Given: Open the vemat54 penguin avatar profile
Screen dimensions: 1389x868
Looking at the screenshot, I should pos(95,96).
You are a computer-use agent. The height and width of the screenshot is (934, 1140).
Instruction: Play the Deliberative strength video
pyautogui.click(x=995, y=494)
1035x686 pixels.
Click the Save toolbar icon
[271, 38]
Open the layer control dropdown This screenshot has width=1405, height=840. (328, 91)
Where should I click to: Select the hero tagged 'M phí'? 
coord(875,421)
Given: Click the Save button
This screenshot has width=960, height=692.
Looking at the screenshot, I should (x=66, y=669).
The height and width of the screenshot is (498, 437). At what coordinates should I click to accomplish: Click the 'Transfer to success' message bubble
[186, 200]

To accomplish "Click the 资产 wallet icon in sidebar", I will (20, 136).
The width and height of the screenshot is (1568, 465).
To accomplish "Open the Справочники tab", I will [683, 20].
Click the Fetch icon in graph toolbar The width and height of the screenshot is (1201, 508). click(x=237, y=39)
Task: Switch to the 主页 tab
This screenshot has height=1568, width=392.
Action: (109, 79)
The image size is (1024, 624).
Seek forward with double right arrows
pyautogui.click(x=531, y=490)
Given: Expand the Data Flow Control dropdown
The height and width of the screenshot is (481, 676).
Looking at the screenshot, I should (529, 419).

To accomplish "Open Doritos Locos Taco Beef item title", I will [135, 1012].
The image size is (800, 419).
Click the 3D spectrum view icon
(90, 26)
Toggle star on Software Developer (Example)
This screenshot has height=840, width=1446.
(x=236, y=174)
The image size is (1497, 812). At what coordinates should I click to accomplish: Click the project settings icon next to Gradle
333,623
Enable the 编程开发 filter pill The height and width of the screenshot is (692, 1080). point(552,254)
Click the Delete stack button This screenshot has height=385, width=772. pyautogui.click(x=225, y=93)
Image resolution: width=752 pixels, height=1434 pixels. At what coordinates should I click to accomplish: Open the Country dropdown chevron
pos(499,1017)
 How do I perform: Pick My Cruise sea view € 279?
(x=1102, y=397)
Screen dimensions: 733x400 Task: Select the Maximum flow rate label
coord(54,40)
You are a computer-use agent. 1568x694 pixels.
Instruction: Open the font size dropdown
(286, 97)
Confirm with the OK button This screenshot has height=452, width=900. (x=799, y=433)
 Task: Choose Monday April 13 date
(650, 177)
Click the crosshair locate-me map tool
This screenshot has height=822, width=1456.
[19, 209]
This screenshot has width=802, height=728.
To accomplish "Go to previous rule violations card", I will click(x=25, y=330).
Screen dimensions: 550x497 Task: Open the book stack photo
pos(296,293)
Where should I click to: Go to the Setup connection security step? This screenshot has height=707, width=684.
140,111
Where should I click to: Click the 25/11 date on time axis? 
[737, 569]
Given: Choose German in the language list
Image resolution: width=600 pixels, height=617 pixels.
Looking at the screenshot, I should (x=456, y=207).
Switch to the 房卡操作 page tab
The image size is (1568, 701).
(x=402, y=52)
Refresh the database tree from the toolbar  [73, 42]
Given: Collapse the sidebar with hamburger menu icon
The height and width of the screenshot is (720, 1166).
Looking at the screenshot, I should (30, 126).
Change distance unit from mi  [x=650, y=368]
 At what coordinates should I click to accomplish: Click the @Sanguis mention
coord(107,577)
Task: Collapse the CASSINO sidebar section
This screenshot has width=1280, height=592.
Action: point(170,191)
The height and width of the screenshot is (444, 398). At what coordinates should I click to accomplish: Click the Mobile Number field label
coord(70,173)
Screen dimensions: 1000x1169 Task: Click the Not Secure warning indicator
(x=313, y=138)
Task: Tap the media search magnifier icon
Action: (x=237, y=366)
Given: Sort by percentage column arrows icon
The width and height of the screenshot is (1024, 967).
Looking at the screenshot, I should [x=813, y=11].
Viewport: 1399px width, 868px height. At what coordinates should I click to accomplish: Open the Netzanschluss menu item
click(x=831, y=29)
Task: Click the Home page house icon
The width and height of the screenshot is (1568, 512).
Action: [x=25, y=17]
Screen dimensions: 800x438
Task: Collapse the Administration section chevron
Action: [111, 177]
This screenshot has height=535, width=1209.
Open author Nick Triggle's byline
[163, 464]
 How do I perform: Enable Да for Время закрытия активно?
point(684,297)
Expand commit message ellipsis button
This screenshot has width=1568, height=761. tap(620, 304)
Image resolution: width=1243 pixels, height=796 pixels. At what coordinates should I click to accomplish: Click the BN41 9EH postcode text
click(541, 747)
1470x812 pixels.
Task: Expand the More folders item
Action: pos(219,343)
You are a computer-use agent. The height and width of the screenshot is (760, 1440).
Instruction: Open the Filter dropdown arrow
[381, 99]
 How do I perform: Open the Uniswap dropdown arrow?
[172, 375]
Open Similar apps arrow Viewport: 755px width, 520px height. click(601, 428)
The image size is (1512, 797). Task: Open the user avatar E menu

[Work to complete] Pull every line containing "agent" out of the entries.

[Result of this task]
You are a computer-use agent. The height and width of the screenshot is (934, 1140).
You are a computer-use agent. 1568x694 pixels.
You are a computer-use agent. The height and width of the screenshot is (760, 1440).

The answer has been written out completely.